Hmm.. is that contractor a lawyer? I doubt it. I do believe that with all of the letters you have sent that Mr. Landlord IS responsible for replacing your bathroom as it would not NEED replacing if he had attended to the leak several years ago when you first reported it.

Go get him!

Bex said...

JHC! I agree that the landlord is responsible, but you just need to get it done, and if it costs you $2,400 and you're done with it, then it's worth it.

LBTEPA said...

WHAT a schemozzle.
Surely there are (cute) lawyers at your work who could write some nasty letters for you?
Otherwise just offer to swap apartments for a while - you move into the Mcmansion until the damage they cause is rectified

Black Knight said...
This comment has been removed by the author.
Black Knight said...

The Black Knight is also a lawyer: do you need his help?

Laufenweg said...

ahhhhhh....life, gotta love it. best of luck!! i'm glad you have another place to shower.

Thomas said...

Looks like I'm the only one who likes those cute stars on your shower curtain.

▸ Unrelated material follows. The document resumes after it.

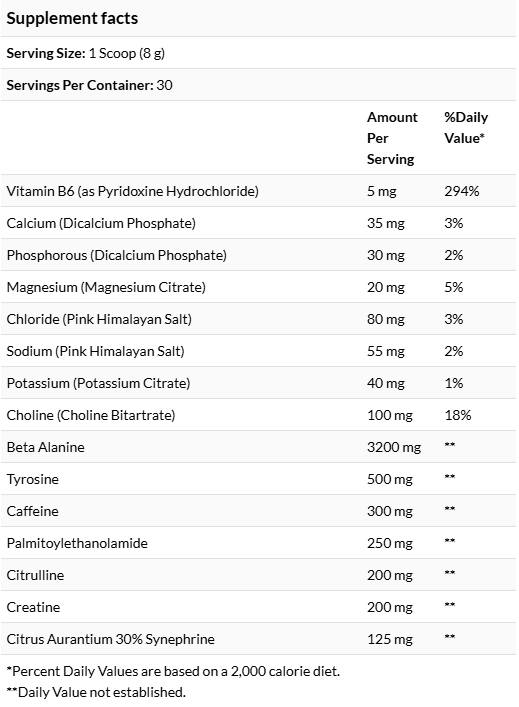Image resolution: width=519 pixels, height=707 pixels.
Task: Click the Chloride (Pink Himalayan Salt) entry
Action: click(99, 319)
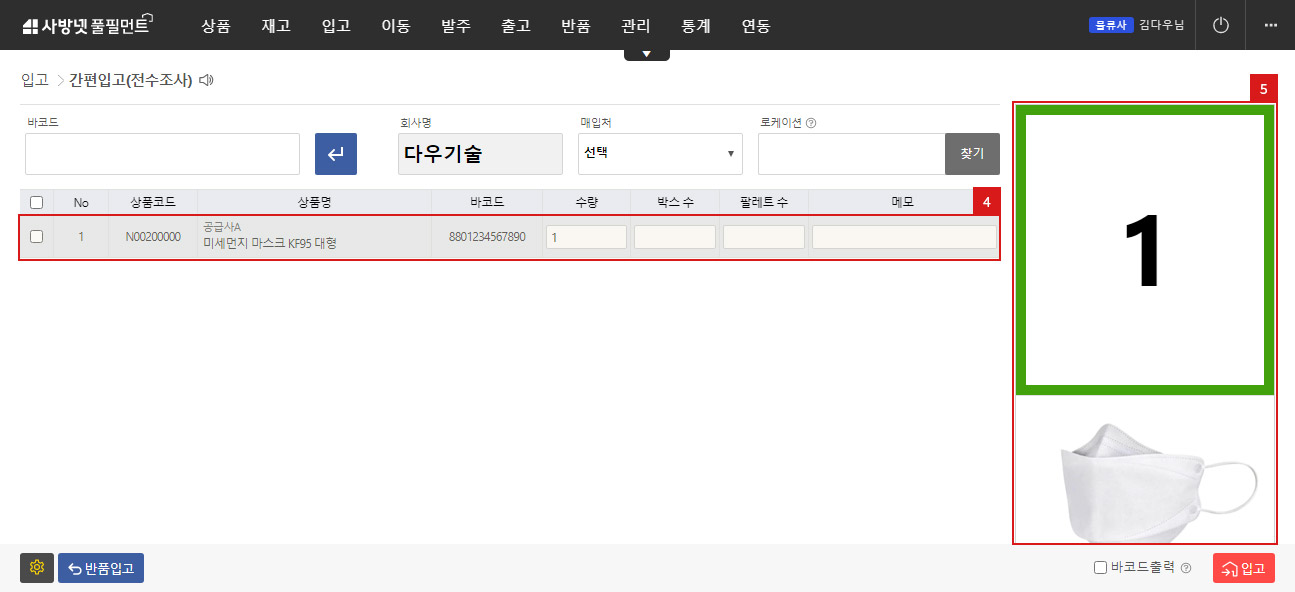
Task: Toggle the select-all checkbox in table header
Action: [x=37, y=201]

A massive hole in the ceiling, trash bag instead of tiles ... but at least you've got stars on the shower curtain!

peter said...

Where is Chicken Little when we need him?

Bolder said...

at least you're showering...

i'd probably forego that as a silent protest...

Laurie said...

Yikes.

I had a clever comment but Bold made me laugh and I lost it. Grrrr.

I hope you get this worked out soon!

Just12Finish said...

Doesn't Peter do tile work? And plumbing? Looks like he could.

Maybe expand the hole in the ceiling and go with that open-air feeling?

Dori said...

Oh, how awful! Why do you have to deal with it? Can't your respective insurance companies haggle it out?

Thanks for your comment about "fair use." It made me feel better, cuz I respect your opinion. :-)

Phoenix said...

This has got "law suit" written all over it. I'm with Bold and lbtepa - skip the shower and stay in the McMansion. That'll get their attention.

I hate those McMansion places, though. They remind me of house farms - like somebody planted a bunch of seeds in a field and they turned out to be houses. That's what they're like here anyway, Total Lack of Imagination.

Vickie said...

Nice mess! I definitely wouldn't want to be messing with that.

fitline said...

your house is in a pitiable condition it needs repairing

David said...

The maid. Does the maid have a green card? Leverage.
Mr. S.H. Is that as in Poop Head?
I would think the Aesthetics Response Team from 20817 would be all over this fiasco. Where are they when you need them?

IHateToast said...

oooh, i sense a smackdown.

i like the look. so edgy. says, "i could live in a war-torn ghetto, but i choose not to. t his keeps me in touch with how the other people live.